また、「財産評価基準書」(以下「基準書」という。)とは、右財産評価基準の内容を全国の各県地域ごとに編集したもので、毎年八月中旬、当該地を管轄する税務署及び国税局の窓口で一般に公開され、同内容のものが財団法人大蔵財務協会から販売されている。
(三) 財産評価基本通達及び基準書における相続財産の評価方法の概要について
財産評価基本通達及び基準書における相続財産の評価方法の概要並びにこれを本件土地に適用した場合の説明は以下のとおりである。
土地の評価方法
財産評価基本通達が定める土地の価額の評価は、課税時期における現況の地目に応じ(財産評価基本通達7)課税時期における実際の面積により評価する(同8)こととしている。
(1) 宅地の評価方法
宅地の評価は、原則として、次に掲げる区分に従い、それぞれ次に掲げる方式によって行う。
<1> 路線価方式
路線価方式とは、市街地的形態を形成する地域にある宅地について(同11の(1))、その宅地の面する路線(不特定多数の者の通行の用に供されている道路をいう。以下同じ。)に付された路線価を基とし、同15ないし20の定めにより計算した金額によって評価する方式をいう。
また、路線価とは宅地の価額が概ね同一と認められる一連の宅地が面している路線ごとに設定するもので、その価額は路線に接する宅地で、
A その路線のほぼ中央にあること、
B その一連の宅地に共通している地勢にあること、
C その路線だけに接していること、
D その路線に面している宅地の標準的な間口距離及び奥行距離を有するく形又は正方形のものであること、
の全ての事項に該当するものについて、売買実例価額、公示価格、精通者意見価格等を基として国税局長がその路線がとに評定した一平方メートル当たりの価額をいい(同14)、具体的には基準書の路線価設定地域図に記載されている。
<2> 倍率方式
倍率方式とは、固定資産税評価額に国税局長が一定の地域ごとにその地域の実情に即するように定める倍率を乗じて計算した金額によって評価する方式をいい(同21)、倍率方式により評価する宅地の価額は、その宅地の固定資産税評価額に地価事情に類似する地域ごとに、その地域にある宅地の売買実例価額、公示価格、精通者意見価格等を基として国税局長の定める倍率を乗じて計算した金額によって評価する(同21―2)。
(2) 農地の評価方法
農地の評価に当たっては、農地をまず、
<1> 純農地
<2> 中間農地
<3> 市街地周辺農地
<4> 市街地農地
のいずれかに分類し(同34)、純農地及び中間農地の価額は、その農地の固定資産税評価額に、田又は畑の別に、地勢、土性、水利等の状況あるいは地価事情の類似する地域ごとに、その地域にある農地の売買実例価額、精通者意見価格等を基として国税局長の定める倍率を乗じて計算した金額によって評価する(同37及び38)。

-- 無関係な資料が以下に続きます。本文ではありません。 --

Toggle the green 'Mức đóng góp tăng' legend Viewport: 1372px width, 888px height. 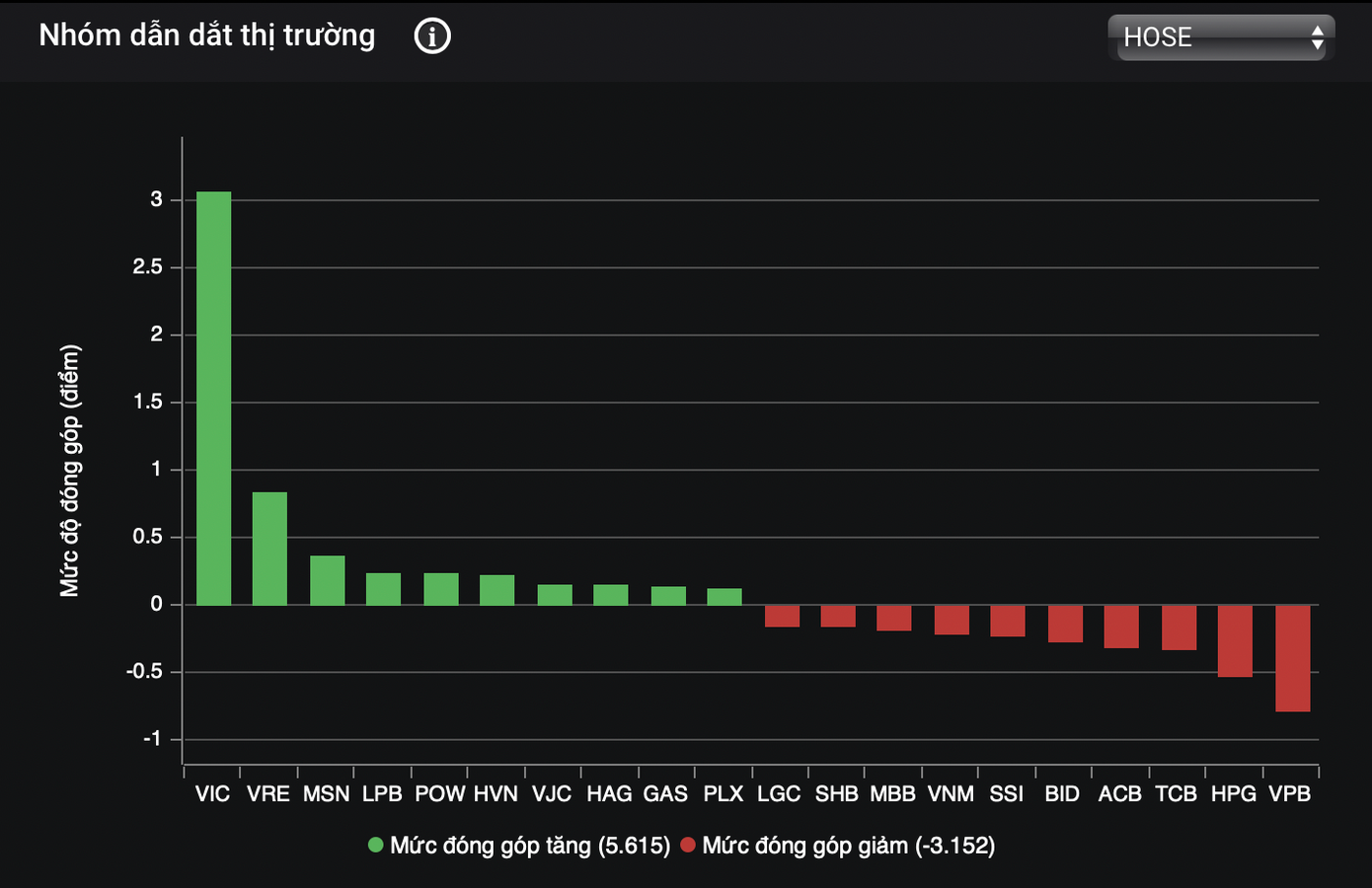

また、市街地農地は、その農地が宅地であるとした場合の一平方メートル当たりの価額からその農地を宅地に転用する場合において通常必要と認められる一平方メートル当たりの造成費に相当する金額として、整地、土盛り又は土止めに要する費用(以下「宅地造成費相当額」という。)の金額がおおむね同一と認められる地域ごとに国税局長の定める金額を控除した金額にその農地の地積を乗じて計算した金額によって評価する(同40)。市街地周辺農地は右市街地農地の価額の一〇〇分の八〇に相当する金額によって評価する(同39)。なお、本件における宅地造成費相当額として国税局長が定める金額とは、基準書「5宅地造成費の標準価額表」に掲げられている金額をいう。

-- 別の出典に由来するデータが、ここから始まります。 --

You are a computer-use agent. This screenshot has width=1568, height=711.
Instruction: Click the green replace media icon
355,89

(3) 雑種地の価額は、原則として、その雑種地と状況が類似する付近の土地について財産評価基本通達の定めるところにより評価した一平方メートル当たりの価額を基とし、その土地とその雑種地との位置、形状等の条件の差を考慮して評価した価額に、その雑種地の地積を乗じて計算した金額によって評価する(同82)。
(四) 路線価の評定については財産評価基準の14で定められており、その定める路線価の評定手続の概要は次に述べるとおりである。

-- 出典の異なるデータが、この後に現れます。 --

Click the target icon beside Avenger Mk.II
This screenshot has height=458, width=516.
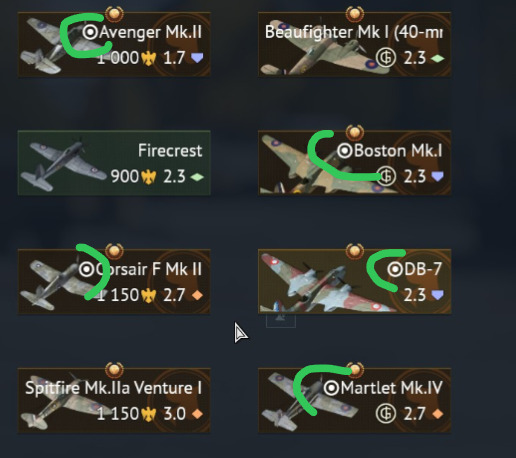(x=90, y=32)
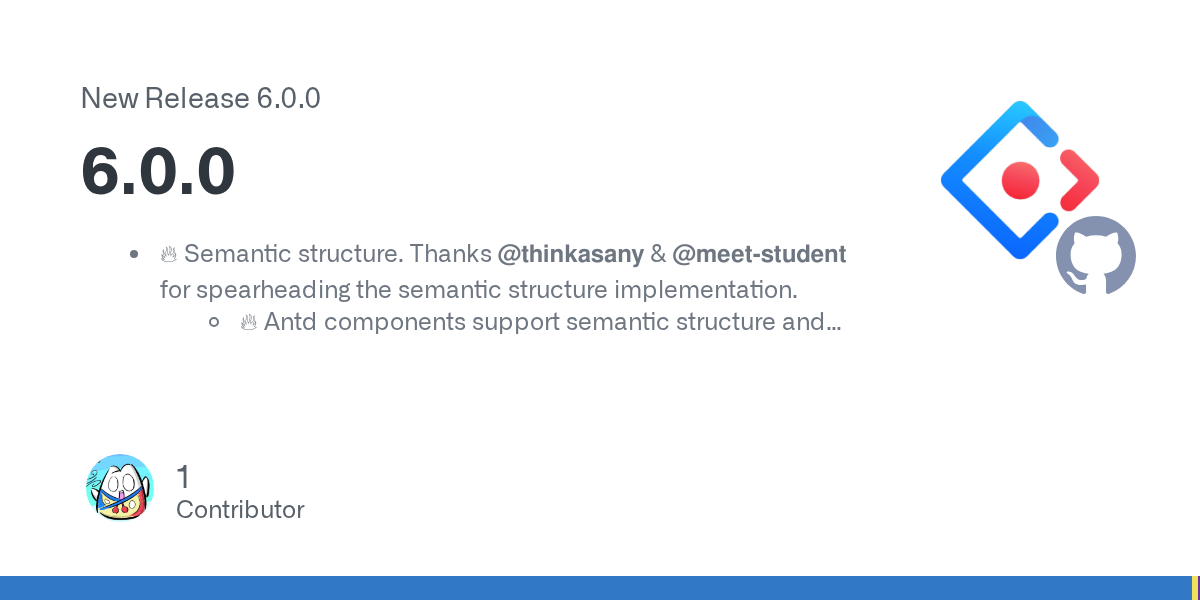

(1) 路線価の評定に当たり基準点となる土地について
路線価の評定に当たり、基準点となる土地(以下「標準地」という。)とは、
<1> 国土庁の土地鑑定委員会が、一般の土地の取引価格に対して指標を与えることを目的とした地価公示法により、毎年一月一日現在の公示価格を決定する地価公示標準地(以下「公示地」という。)、
<2> 右公示価格を補うものとして、各都道府県が右公示価格と同様の性格を有するものとして、毎年七月一日現在の基準地標準価格を決定する基準地(以下「基準地」という。)、
<3> 各国税局長が、その管轄地域内において、財産評価基本通達14で定める標準的な条件に該当する場所として選定して、毎年一月一日現在の価格を不動産鑑定士、不動産業者、金融機関職員等の精通者に意見を求め決定する精通者意見価格を求める標準地(以下「その他の標準宅地」という。)
の全てをいい、仙台国税局管内における平成四年分の右標準地は約二万四〇〇〇地点に及んでいる。
(2) 標準地における仲値の評定について
「仲値」とは、当該土地において、自由な取引が行われるとした場合、その取引において通常成立すると認められる一平方メートル当たりの価格をいい、いわゆる買進みや売急ぎがなかったものとした場合における価格をいうのであって、次のとおり評定するものである。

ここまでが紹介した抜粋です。